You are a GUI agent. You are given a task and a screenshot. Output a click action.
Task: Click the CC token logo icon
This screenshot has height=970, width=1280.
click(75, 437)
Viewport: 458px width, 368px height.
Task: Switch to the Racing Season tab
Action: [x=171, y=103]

────────────────────────────────────────

- EXERCISE
Send back the complete listing, identical to the original in every line.

- WORKED SOLUTION
You are a GUI agent. You are given a task and a screenshot. Output a click action.
Task: Click the CC token logo icon
This screenshot has height=970, width=1280.
click(75, 437)
Viewport: 458px width, 368px height.
Task: Switch to the Racing Season tab
Action: [x=171, y=103]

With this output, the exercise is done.